Apart from CCC certification, some products also have to meet other requirements. For example, telecoms and internet equipment have to comply with rules and regulations of the Ministry of Industry and Information Technology.

China has a complex system governing the standards and hygienic conditions of food and agricultural products, wines and cosmetics imported into the mainland. The health administration department of the State Council has also established regulations governing the use of genetically modified (GM) food and food ingredients in food manufacturing to ensure quality and safety.

Trade Description and Labelling

All goods sold in China must be labelled in the Chinese language with a true description of their contents, grades and specifications as to quantities where applicable, the production date and expiration date (in particular for food-related items and pre-packaged foods), and explanatory warnings of any potential hazard associated with the products.

China has adopted a labelling system for the management of GM agricultural bioproducts and publishes a catalogue accordingly. All GM agricultural bioproducts listed in the catalogue must be properly labelled if they are to be sold in the Chinese market.

Free Trade Agreements

Currently, China has signed and implemented 20 free trade agreements (FTAs), while 12 FTAs are in negotiation and 8 are under consideration.

As well as the Closer Economic Partnership Agreements with Hong Kong and Macao, China has FTAs in force with countries and economic blocs such as the ASEAN, New Zealand, Singapore, Switzerland, South Korea and Australia. It is currently negotiating FTAs with countries and organisations including the Gulf Cooperation Council (GCC) countries, Norway, Sri Lanka, Israel, Panama and other countries. Negotiations on the Regional Comprehensive Economic Partnership (RCEP) among 15 countries including the 10 ASEAN countries, Japan, South Korea, Australia and New Zealand have been concluded and the agreement is expected to be signed in 2020. For details, please refer to MOFCOM’s China FTA Network website.

Reduced import tariff rates may be applied to certain commodities imported from FTA countries into China.

Under the Closer Economic Partnership Agreement (CEPA), zero tariff rates are applied to imported commodities fulfilling origin requirements from Hong Kong and Macao SARs. Hong Kong service suppliers enjoy preferential treatment in the mainland market in various service areas. The Agreement on Achieving Basic Liberalisation of Trade in Services in Guangdong (the Guangdong Agreement) was implemented on 1 March 2015. This adopts a hybrid approach of positive and negative lists to set out the liberalisation measures in Guangdong province applying to Hong Kong. On the basis of the Guangdong Agreement, the Agreement on Trade in Services was signed on 27 November 2015 and implemented on 1 June 2016, extending the basic liberalisation of trade in services to the whole of the mainland.

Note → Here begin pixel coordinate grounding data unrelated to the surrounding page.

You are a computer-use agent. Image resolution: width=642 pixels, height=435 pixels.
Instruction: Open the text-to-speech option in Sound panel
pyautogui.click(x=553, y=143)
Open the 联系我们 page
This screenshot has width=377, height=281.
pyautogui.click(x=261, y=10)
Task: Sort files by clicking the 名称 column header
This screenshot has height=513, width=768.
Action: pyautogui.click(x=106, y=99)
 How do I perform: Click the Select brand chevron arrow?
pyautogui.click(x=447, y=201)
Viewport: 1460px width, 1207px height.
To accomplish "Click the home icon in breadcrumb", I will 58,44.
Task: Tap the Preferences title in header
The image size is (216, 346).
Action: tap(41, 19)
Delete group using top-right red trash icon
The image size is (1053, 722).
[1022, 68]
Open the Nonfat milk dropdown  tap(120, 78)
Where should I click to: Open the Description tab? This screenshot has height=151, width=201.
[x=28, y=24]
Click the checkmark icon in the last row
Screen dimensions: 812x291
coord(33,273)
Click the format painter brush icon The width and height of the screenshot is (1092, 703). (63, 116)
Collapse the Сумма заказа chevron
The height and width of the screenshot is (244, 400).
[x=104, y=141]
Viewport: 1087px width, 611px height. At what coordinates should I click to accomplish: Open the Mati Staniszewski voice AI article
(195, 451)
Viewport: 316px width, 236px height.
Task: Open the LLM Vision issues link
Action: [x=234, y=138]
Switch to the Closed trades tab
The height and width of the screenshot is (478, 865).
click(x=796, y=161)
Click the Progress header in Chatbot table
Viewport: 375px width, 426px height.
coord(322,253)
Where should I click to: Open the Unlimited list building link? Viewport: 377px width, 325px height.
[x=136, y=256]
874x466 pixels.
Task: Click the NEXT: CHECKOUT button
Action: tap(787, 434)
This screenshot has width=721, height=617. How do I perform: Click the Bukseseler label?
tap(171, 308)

In June 2017, the Investment Agreement and the Agreement on Economic and Technical Cooperation (Ecotech Agreement) were signed under the CEPA framework. The Investment Agreement expands market access commitments to non-services sectors outside the scope of the Agreement on Trade in Services and introduces obligations on investment protection to both services and non-services sectors. The Ecotech Agreement consolidates and updates economic and technical co-operation between Hong Kong and mainland China.

A new Agreement on Trade in Goods under the CEPA framework, signed between the Hong Kong SAR Government and the Ministry of Commerce, has been effective since 1 January 2019. Under the enhanced arrangement for rules of origin of this new agreement, products currently without “Product Specific Rules of Origins” can enjoy zero tariff upon importation into the mainland, provided these products fulfil a general rule of origin (General Rule) based on the calculation of the value added to the products in Hong Kong.

This Agreement on Trade in Goods also allows enterprises the option to choose between the existing build-up method under CEPA and the newly introduced build-down method in calculating the value added to the products in Hong Kong. For details, please refer to the Hong Kong Trade and Industry Department website.